This should be a simple issue, but it’s got me stumped. I’ve got an array of structs, and a set of inputs I’m trying to match. So I have each thread in the block look at its assigned struct elements to find a match. When a thread does, it alone gets to set the shared index variable. Then they meet up at a syncthreads. Then after all threads know which index it is via the shared index variable. But…it’s not working all the time. Some threads in the block are processing code after syncthreads while other threads in the block haven’t yet reached syncthreads.
The code is here:
__shared__ int index;
int i = threadID;
index = -1;
__syncthreads();
while(i<d_numItems){
int strmatch=0;
char const *s1 = label; //reset s1 and s2 back to the start
char const *s2 = &(d_varDB[i].label[0]);
//a one-line strcmp. This should keep branching down to a minimum.
while (!(strmatch = *(unsigned char *) s1 - *(unsigned char *) s2) && *s1++ && *s2++);
//One and only one entry in d_varDB has these matching values.

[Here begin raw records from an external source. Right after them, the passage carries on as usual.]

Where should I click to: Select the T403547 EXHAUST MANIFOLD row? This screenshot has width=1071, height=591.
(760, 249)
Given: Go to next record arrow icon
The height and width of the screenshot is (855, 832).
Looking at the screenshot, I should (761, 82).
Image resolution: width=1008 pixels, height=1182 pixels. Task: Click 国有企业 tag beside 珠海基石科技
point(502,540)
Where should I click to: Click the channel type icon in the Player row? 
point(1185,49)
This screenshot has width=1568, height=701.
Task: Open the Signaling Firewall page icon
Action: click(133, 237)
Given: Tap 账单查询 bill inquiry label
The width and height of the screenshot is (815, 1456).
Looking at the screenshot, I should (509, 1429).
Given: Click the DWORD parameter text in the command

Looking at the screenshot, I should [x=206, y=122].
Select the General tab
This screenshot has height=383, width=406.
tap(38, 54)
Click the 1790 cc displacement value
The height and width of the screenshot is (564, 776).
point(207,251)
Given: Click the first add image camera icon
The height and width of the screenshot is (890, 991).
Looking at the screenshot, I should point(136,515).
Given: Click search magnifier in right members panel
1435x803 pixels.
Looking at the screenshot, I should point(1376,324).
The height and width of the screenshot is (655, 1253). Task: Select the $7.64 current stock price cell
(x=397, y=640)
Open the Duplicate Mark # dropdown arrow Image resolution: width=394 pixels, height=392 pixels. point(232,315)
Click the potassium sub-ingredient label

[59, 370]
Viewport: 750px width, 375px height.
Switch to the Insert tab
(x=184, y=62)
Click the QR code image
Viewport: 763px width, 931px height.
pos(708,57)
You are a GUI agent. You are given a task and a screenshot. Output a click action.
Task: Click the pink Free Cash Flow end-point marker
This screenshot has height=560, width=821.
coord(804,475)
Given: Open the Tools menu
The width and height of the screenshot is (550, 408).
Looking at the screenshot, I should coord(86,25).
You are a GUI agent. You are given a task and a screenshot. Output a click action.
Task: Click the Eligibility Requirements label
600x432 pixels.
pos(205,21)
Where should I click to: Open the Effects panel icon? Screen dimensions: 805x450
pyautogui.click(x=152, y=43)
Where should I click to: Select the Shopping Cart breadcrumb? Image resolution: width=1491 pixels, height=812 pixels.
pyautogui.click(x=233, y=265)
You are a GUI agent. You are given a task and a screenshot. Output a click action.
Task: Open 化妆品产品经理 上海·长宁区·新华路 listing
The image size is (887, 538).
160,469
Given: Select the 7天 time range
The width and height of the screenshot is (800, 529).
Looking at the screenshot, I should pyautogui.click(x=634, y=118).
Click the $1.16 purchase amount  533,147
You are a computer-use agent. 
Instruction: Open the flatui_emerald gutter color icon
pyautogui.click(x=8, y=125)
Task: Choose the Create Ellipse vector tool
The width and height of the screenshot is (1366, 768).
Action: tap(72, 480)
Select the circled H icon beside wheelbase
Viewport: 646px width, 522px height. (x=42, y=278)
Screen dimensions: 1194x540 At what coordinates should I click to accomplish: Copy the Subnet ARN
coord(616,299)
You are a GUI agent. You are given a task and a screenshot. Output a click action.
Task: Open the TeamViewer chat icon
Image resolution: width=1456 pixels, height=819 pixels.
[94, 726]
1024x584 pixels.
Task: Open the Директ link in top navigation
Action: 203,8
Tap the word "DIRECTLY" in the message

if (strmatch == 0 && d_varDB[i].domainID == patchID && d_varDB[i].matlIndex == matlIndex) {
index = i; //This thread found it.
}
i = i + numThreads; //Try the next section.
}
//sync before return;
__syncthreads();
if (index == -1) {
printf("Error, didn't find anything for %s patch %d matl %d with threadID %d and numthreads %d\n", label, patchID, matlIndex, threadID, numThreads);
return NULL;
}
else return &d_varDB[index];
Some threads in the block are hitting the if (index == -1) and gets into the error handling code, while other threads in the block who should have found the index haven’t got that far yet.
I’ve always read that you shouldn’t put syncthreads inside conditions. But that you can put conditions between syncthreads. Am I mistaken on this? Or is it something stupid and obvious and I just can’t see it. :)